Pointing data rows
● ● ● ●
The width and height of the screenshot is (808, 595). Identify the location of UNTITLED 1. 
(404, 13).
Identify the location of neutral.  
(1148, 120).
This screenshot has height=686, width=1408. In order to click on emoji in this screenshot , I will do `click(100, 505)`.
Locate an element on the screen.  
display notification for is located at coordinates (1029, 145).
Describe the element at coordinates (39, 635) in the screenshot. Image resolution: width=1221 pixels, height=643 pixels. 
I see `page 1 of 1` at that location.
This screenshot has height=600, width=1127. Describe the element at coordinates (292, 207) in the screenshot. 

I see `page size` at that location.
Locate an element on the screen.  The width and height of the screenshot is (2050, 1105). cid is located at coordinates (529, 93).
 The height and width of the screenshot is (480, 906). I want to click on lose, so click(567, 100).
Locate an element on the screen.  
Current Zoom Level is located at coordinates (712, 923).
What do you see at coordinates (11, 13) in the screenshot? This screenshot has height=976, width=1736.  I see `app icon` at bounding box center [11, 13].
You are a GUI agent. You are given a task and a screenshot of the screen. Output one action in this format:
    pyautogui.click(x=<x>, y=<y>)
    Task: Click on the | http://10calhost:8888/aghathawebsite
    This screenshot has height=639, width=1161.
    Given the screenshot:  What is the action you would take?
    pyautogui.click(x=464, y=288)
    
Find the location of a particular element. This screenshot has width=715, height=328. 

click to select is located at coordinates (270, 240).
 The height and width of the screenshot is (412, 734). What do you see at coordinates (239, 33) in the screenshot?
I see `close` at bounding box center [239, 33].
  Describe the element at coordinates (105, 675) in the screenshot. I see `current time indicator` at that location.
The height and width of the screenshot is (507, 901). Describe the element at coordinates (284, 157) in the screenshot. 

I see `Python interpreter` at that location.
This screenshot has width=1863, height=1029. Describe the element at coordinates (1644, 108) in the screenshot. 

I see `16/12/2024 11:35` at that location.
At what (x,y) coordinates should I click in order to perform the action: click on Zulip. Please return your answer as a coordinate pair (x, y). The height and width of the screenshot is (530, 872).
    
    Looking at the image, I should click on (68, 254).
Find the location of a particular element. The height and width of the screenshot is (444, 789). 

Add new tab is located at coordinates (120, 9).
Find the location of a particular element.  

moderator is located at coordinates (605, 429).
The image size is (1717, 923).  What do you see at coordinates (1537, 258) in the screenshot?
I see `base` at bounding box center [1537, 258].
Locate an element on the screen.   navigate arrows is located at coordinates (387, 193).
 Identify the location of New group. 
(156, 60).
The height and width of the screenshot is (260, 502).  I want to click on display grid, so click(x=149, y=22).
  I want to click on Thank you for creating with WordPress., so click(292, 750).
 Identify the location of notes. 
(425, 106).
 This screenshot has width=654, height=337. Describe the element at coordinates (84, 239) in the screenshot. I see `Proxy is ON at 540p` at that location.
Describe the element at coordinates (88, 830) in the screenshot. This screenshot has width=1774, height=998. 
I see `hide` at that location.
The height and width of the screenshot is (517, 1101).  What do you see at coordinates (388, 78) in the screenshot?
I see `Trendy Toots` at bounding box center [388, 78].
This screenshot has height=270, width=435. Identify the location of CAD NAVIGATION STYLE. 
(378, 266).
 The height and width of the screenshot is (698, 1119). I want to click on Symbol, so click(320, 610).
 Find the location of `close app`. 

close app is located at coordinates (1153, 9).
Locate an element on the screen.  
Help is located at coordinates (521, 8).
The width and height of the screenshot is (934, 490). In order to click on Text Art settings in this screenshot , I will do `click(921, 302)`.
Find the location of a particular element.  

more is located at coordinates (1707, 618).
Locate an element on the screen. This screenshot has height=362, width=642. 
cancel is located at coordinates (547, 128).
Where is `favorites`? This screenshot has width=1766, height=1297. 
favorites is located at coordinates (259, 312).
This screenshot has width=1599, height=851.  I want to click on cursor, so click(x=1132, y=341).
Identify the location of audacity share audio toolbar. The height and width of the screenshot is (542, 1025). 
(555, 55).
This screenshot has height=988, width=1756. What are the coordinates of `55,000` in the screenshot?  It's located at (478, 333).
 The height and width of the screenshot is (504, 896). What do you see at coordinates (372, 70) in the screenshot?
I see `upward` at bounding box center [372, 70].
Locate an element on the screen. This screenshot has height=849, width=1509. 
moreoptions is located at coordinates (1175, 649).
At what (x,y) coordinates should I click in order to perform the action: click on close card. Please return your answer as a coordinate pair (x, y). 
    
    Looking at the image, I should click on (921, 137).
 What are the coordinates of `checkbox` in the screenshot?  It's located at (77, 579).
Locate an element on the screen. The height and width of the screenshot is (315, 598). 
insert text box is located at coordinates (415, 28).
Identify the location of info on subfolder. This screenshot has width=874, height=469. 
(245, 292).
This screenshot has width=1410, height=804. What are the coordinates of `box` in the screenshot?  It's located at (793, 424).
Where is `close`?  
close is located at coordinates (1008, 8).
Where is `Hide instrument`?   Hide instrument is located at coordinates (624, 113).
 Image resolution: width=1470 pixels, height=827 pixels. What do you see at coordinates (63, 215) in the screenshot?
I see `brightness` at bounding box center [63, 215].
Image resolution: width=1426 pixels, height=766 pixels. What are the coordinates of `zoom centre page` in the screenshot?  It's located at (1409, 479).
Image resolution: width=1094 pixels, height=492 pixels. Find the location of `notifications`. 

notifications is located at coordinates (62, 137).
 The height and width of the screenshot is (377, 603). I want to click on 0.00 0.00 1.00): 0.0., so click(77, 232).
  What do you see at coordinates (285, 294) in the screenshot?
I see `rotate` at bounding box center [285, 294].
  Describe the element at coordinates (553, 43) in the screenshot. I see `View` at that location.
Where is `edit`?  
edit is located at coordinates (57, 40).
● ● ● ●
*DESCRIPTION OF THE TASK*
How many lines in the pointing data above contain the string "your"? Case counts; reply with the number only.

*RESULT OF THE TASK*
2